Sabina, à noite, no terraço de sua casa, em Roma, palestrando com Hatéria na mais franca intimidade.

– Então, Hatéria – dizia à surdina, depois de longa exposição da cúmplice –, meu esposo, assim, parece querer facilitar a realização de meus projetos. Nunca o supus capaz de apaixonar-se por alguém, fora do ambiente de suas armas.

– Entretanto, senhora, em cada gesto seu, em cada palavra, inferem-se perfeitamente os sentimentos que lhe vão na alma.

– Está bem – exclamou a antiga plebéia como se o assunto a enfadasse –, meu marido não é o homem que me interessa. Tuas notícias de hoje significam que o acaso também coopera a meu favor.

– Além de tudo – lembrou Hatéria, acentuando o caráter secreto daquelas revelações –, Lucínia e Túlia combinaram solicitar uma bênção na reunião cristã, a fim de que Helvídio Lucius volte imediatamente de Tibur, a reintegrar-se na harmonia doméstica.

Cláudia deixou escapar um riso nervoso, mas interrogou com avidez:
– Sim? E como o soubeste?...
– Há uma semana elas trocaram confidências e ontem, à noite, assentaram o

plano, embora a patroa se encontre bastante abatida, acreditando eu que venham a realizá-lo nestes quatro dias.

– Convém estares vigilante para acompanhá-las, sem que o percebam, de modo a prosseguires ciente dos acontecimentos.

E, esboçando um gesto de malícia, sentenciou:

– Essas senhoras desconhecerão, porventura, os editos imperiais que visam à eliminação do Cristianismo? Que descaso das leis!... Enfim, contribuiremos também, de algum modo, para que as autoridades fixem esse novo foco doutrinário. Depois dos teus informes, falarei com Quinto Bíbulo a respeito.

Hatéria e Cláudia palestraram ainda algum tempo, examinando os detalhes de suas intenções criminosas e assentando os projetos nefandos e adequados ao caso.

Pela manhã do dia imediato, uma liteira modesta saía do palácio do prefeito, conduzindo alguém que se ausentava de casa com a máxima discrição.

Era Cláudia Sabina, que, em trajes muito simples, mandava seguir para a Suburra.

Após exaustivo trajeto, mandou que os escravos de confiança a esperassem em local convencionado e internou-se, sozinha, por vielas ermas e pobres.

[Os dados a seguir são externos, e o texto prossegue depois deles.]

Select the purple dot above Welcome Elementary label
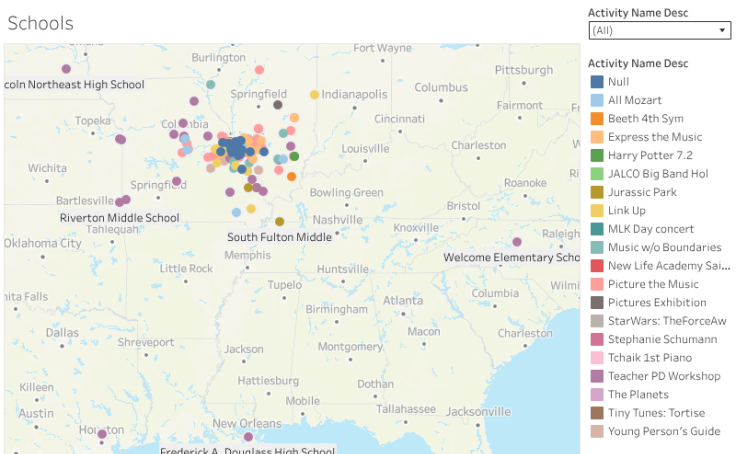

Atingindo um quarteirão de casas humildes e pequeninas, parou subitamente como se desejasse certificar-se do local, fixou à pequena distância uma casa esverdeada, de feição característica, que a diferenciava de todas.

A esposa de Lólio Úrbico esboçou um sorriso de satisfação e, estugando o passo, bateu à porta com visível interesse.

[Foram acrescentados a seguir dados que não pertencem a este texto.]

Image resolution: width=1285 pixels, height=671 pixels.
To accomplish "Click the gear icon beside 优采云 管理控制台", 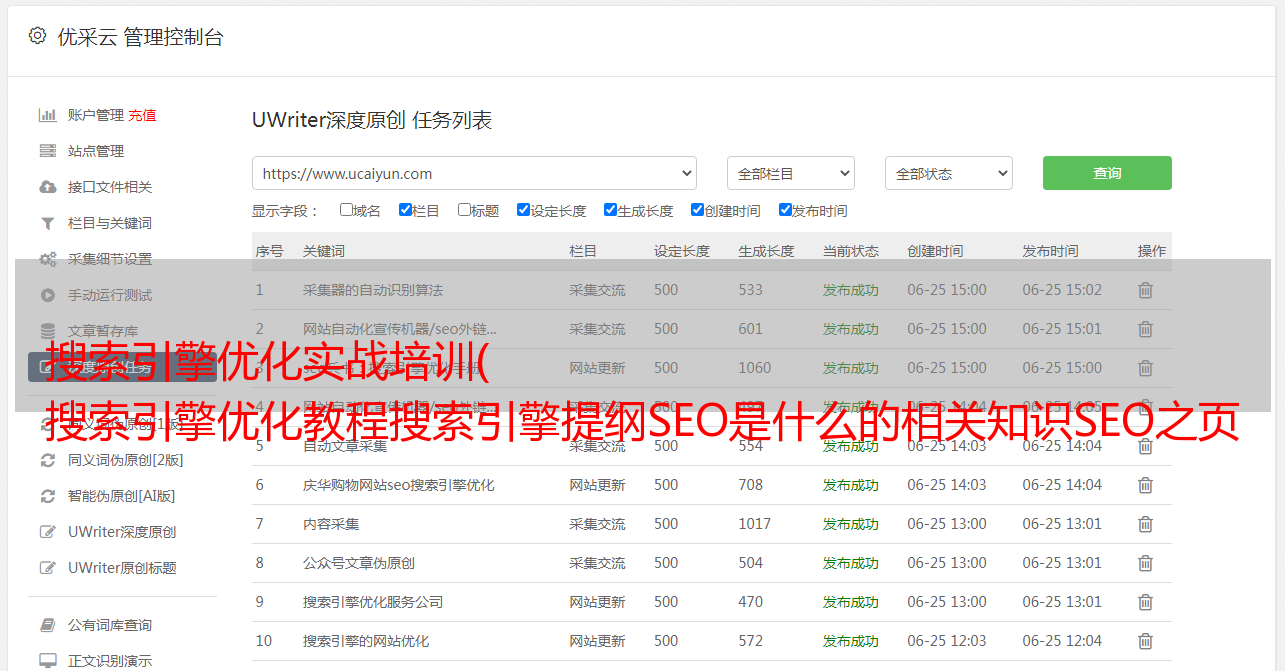I will tap(37, 36).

Daí a momentos, uma mulher velhíssima e de má catadura, cabelos desgrenhados e largos vincos a lhe enrugarem o rosto, veio atendê-la com expressão de curiosidade nos olhos empapuçados e pequeninos.

Observando a visitante, que ostentava uma toga simples, mas rica, além da rede dourada a prender-lhe a cabeleira graciosa e abundante, a velha sorriu satisfeita, farejando a boa situação financeira da cliente que lhe buscava os serviços.

– É aqui – perguntou Cláudia com mal disfarçada modéstia – que reside Plotina, antiga pitonisa de Cumas?

– Sim, senhora, sou eu mesma, para vos servir. Entrai. Minha choupana honra-se com a vossa visita.

A esposa do prefeito sentiu-se bem com a recepção bajuladora e fingida.

– Necessitando de sua cooperação – disse a visitante, penetrando o interior com desembaraço –, vim procurá-la, em vista da recomendação de uma das minhas amigas de Tibur.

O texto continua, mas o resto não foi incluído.